Written instruction
Could you return every line of the listing below word for word, from the first line to the last?

Records from a data collection
[start]

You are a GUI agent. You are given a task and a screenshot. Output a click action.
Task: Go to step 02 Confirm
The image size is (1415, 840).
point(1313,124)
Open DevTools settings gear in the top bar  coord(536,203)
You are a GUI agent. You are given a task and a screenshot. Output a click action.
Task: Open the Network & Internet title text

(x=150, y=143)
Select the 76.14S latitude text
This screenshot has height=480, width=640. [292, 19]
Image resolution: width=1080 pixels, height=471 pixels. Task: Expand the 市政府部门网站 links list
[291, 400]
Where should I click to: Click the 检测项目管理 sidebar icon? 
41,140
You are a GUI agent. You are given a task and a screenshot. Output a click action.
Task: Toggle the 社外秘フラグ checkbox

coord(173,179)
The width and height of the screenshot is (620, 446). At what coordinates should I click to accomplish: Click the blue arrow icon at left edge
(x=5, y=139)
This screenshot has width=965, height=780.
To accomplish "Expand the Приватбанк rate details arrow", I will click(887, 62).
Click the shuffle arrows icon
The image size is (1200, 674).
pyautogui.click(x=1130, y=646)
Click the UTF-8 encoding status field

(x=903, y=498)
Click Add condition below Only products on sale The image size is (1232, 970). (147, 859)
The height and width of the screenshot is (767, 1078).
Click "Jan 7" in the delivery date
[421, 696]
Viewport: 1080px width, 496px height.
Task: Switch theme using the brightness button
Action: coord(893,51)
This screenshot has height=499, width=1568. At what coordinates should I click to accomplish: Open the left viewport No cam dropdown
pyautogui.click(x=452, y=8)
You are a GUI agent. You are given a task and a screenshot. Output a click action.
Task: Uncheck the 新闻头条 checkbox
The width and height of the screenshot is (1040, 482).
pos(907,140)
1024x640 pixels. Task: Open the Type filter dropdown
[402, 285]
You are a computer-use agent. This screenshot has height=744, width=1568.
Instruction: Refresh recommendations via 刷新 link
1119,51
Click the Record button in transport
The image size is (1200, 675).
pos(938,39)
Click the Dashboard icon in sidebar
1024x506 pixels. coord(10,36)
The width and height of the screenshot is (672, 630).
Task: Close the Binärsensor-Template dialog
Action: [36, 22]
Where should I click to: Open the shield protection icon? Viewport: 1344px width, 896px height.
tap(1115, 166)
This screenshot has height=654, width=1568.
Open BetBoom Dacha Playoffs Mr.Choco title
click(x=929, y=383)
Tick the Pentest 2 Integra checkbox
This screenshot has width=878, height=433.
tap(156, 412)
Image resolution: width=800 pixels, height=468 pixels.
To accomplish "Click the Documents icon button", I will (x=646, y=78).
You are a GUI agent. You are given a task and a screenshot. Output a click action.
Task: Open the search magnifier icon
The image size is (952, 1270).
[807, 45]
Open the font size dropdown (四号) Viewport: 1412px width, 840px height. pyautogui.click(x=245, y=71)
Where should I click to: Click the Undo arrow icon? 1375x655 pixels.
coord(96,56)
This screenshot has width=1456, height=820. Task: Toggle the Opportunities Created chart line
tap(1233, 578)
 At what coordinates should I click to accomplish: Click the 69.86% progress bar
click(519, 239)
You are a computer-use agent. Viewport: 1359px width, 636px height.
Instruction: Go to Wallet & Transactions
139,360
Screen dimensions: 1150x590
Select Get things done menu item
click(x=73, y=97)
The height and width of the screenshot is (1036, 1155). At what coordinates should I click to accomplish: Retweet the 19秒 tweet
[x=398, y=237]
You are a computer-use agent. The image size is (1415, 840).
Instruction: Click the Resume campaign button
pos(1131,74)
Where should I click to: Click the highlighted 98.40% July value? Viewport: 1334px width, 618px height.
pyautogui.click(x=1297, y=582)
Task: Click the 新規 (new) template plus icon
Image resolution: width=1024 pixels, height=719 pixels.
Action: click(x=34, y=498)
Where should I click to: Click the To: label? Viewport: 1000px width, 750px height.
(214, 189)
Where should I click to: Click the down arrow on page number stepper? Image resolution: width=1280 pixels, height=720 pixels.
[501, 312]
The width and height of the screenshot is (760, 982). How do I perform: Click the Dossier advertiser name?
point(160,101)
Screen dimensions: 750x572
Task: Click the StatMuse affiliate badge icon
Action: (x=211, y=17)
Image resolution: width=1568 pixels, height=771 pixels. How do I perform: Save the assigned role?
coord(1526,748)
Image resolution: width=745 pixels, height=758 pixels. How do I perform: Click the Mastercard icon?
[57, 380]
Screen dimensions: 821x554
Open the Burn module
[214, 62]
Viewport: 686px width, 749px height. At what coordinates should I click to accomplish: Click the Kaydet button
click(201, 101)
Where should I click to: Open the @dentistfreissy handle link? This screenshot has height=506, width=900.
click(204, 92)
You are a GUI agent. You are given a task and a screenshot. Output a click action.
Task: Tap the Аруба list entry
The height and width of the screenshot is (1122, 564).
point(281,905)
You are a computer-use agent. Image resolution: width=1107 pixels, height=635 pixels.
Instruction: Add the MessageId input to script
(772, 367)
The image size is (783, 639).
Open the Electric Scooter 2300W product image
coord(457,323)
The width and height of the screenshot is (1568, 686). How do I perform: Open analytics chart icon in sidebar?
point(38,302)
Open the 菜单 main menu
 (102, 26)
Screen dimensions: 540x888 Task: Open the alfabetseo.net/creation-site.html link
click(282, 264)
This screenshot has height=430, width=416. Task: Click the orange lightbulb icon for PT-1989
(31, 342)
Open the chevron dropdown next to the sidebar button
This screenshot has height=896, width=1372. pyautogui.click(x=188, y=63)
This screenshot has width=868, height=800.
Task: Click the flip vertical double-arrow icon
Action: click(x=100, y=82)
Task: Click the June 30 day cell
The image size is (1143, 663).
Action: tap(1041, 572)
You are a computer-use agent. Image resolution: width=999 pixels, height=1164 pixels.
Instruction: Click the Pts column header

[end]

Written solution
You are a GUI agent. You are given a task and a screenshot. Output a click action.
Task: Go to step 02 Confirm
The image size is (1415, 840).
point(1313,124)
Open DevTools settings gear in the top bar  coord(536,203)
You are a GUI agent. You are given a task and a screenshot. Output a click action.
Task: Open the Network & Internet title text

(x=150, y=143)
Select the 76.14S latitude text
This screenshot has height=480, width=640. [292, 19]
Image resolution: width=1080 pixels, height=471 pixels. Task: Expand the 市政府部门网站 links list
[291, 400]
Where should I click to: Click the 检测项目管理 sidebar icon? 
41,140
You are a GUI agent. You are given a task and a screenshot. Output a click action.
Task: Toggle the 社外秘フラグ checkbox

coord(173,179)
The width and height of the screenshot is (620, 446). At what coordinates should I click to accomplish: Click the blue arrow icon at left edge
(x=5, y=139)
This screenshot has width=965, height=780.
To accomplish "Expand the Приватбанк rate details arrow", I will click(887, 62).
Click the shuffle arrows icon
The image size is (1200, 674).
pyautogui.click(x=1130, y=646)
Click the UTF-8 encoding status field

(x=903, y=498)
Click Add condition below Only products on sale The image size is (1232, 970). (147, 859)
The height and width of the screenshot is (767, 1078).
Click "Jan 7" in the delivery date
[421, 696]
Viewport: 1080px width, 496px height.
Task: Switch theme using the brightness button
Action: coord(893,51)
This screenshot has height=499, width=1568. At what coordinates should I click to accomplish: Open the left viewport No cam dropdown
pyautogui.click(x=452, y=8)
You are a GUI agent. You are given a task and a screenshot. Output a click action.
Task: Uncheck the 新闻头条 checkbox
The width and height of the screenshot is (1040, 482).
pos(907,140)
1024x640 pixels. Task: Open the Type filter dropdown
[402, 285]
You are a computer-use agent. This screenshot has height=744, width=1568.
Instruction: Refresh recommendations via 刷新 link
1119,51
Click the Record button in transport
The image size is (1200, 675).
pos(938,39)
Click the Dashboard icon in sidebar
1024x506 pixels. coord(10,36)
The width and height of the screenshot is (672, 630).
Task: Close the Binärsensor-Template dialog
Action: [36, 22]
Where should I click to: Open the shield protection icon? Viewport: 1344px width, 896px height.
tap(1115, 166)
This screenshot has height=654, width=1568.
Open BetBoom Dacha Playoffs Mr.Choco title
click(x=929, y=383)
Tick the Pentest 2 Integra checkbox
This screenshot has width=878, height=433.
tap(156, 412)
Image resolution: width=800 pixels, height=468 pixels.
To accomplish "Click the Documents icon button", I will (x=646, y=78).
You are a GUI agent. You are given a task and a screenshot. Output a click action.
Task: Open the search magnifier icon
The image size is (952, 1270).
[807, 45]
Open the font size dropdown (四号) Viewport: 1412px width, 840px height. pyautogui.click(x=245, y=71)
Where should I click to: Click the Undo arrow icon? 1375x655 pixels.
coord(96,56)
This screenshot has width=1456, height=820. Task: Toggle the Opportunities Created chart line
tap(1233, 578)
 At what coordinates should I click to accomplish: Click the 69.86% progress bar
click(519, 239)
You are a computer-use agent. Viewport: 1359px width, 636px height.
Instruction: Go to Wallet & Transactions
139,360
Screen dimensions: 1150x590
Select Get things done menu item
click(x=73, y=97)
The height and width of the screenshot is (1036, 1155). At what coordinates should I click to accomplish: Retweet the 19秒 tweet
[x=398, y=237]
You are a computer-use agent. The image size is (1415, 840).
Instruction: Click the Resume campaign button
pos(1131,74)
Where should I click to: Click the highlighted 98.40% July value? Viewport: 1334px width, 618px height.
pyautogui.click(x=1297, y=582)
Task: Click the 新規 (new) template plus icon
Image resolution: width=1024 pixels, height=719 pixels.
Action: click(x=34, y=498)
Where should I click to: Click the To: label? Viewport: 1000px width, 750px height.
(214, 189)
Where should I click to: Click the down arrow on page number stepper? Image resolution: width=1280 pixels, height=720 pixels.
[501, 312]
The width and height of the screenshot is (760, 982). How do I perform: Click the Dossier advertiser name?
point(160,101)
Screen dimensions: 750x572
Task: Click the StatMuse affiliate badge icon
Action: (x=211, y=17)
Image resolution: width=1568 pixels, height=771 pixels. How do I perform: Save the assigned role?
coord(1526,748)
Image resolution: width=745 pixels, height=758 pixels. How do I perform: Click the Mastercard icon?
[57, 380]
Screen dimensions: 821x554
Open the Burn module
[214, 62]
Viewport: 686px width, 749px height. At what coordinates should I click to accomplish: Click the Kaydet button
click(201, 101)
Where should I click to: Open the @dentistfreissy handle link? This screenshot has height=506, width=900.
click(204, 92)
You are a GUI agent. You are given a task and a screenshot. Output a click action.
Task: Tap the Аруба list entry
The height and width of the screenshot is (1122, 564).
point(281,905)
You are a computer-use agent. Image resolution: width=1107 pixels, height=635 pixels.
Instruction: Add the MessageId input to script
(772, 367)
The image size is (783, 639).
Open the Electric Scooter 2300W product image
coord(457,323)
The width and height of the screenshot is (1568, 686). How do I perform: Open analytics chart icon in sidebar?
point(38,302)
Open the 菜单 main menu
 (102, 26)
Screen dimensions: 540x888 Task: Open the alfabetseo.net/creation-site.html link
click(282, 264)
This screenshot has height=430, width=416. Task: Click the orange lightbulb icon for PT-1989
(31, 342)
Open the chevron dropdown next to the sidebar button
This screenshot has height=896, width=1372. pyautogui.click(x=188, y=63)
This screenshot has width=868, height=800.
Task: Click the flip vertical double-arrow icon
Action: click(x=100, y=82)
Task: Click the June 30 day cell
The image size is (1143, 663).
Action: tap(1041, 572)
You are a computer-use agent. Image resolution: width=999 pixels, height=1164 pixels.
Instruction: Click the Pts column header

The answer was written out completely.